The harshest allegation was that even secular PLO and Palestinian Authority activists were sexually harassing Christian women. The Israeli daily Ma’ariv reported last week that a Muslim Tanzim activist who raped a Christian girl several months ago was released from prison due to pressure from his Tanzim colleagues.

Only after angry protests by Michel Sabbah, the Latin patriarch in Jerusalem and an ardent Palestinian nationalist, did Arafat instruct his security forces to act against harassment of Christians, the report said.

However, Arab Knesset members charge that spreading such allegations is an unacceptable attempt by Israel to incite Christian-Muslim tension and justify Israel’s own snub of Arafat on Christmas.

“I have testimonies that rabbis harassed their students, and I have evidence of an IDF general and a former defense minister who were convicted of sexual assaults,” Barakeh said. “They are all Jews, but I still don’t suspect that this says anything about the Jewish people.”

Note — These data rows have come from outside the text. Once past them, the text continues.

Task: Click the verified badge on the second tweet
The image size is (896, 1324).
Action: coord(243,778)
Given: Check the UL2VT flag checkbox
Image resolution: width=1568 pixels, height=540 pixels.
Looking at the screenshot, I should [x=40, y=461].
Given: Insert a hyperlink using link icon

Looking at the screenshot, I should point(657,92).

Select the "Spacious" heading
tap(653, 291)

Israeli officials, in return, questioned why Arafat, who is Muslim, needed to be present in Bethlehem on Christmas Eve.

In fact, the occasion is highly symbolic. Since the Palestinian Authority took control of Bethlehem in the mid-1990s, Christmas has become the pre-eminent Palestinian national festival. It also allows Arafat to project himself as the guardian of Christian interests in the Holy Land, a figure of supposed religious tolerance, on a day when the eyes of the world are focused on Bethlehem.

In addition, Islam considers Jesus one of the prophets proceeding Mohammad, just like Moses.

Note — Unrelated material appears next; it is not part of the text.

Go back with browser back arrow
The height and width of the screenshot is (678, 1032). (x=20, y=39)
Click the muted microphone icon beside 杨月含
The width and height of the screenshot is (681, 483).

Minister Tzachi Hanegbi last week played down the public relations damage caused by Israel’s Christian policy.

“It will take but a few days before world public opinion forgets about the whole thing,” he said, referring to the ban on Arafat’s visit to Bethlehem.

Perhaps so, but Hanegbi — as well as Sharon and other Israeli leaders — disregard the long-range effects. Israel no longer is perceived as an impartial bystander in the relations between Christians and Muslims in the Holy Land.

There is obvious tension between Christians and Muslims in Palestinian society.

Yet when the Christians have had to choose between ties to Israel or their ethnic and political loyalty to their Muslim Palestinian brethren, they have always opted for their kin — though whether out of interest or fear is unclear.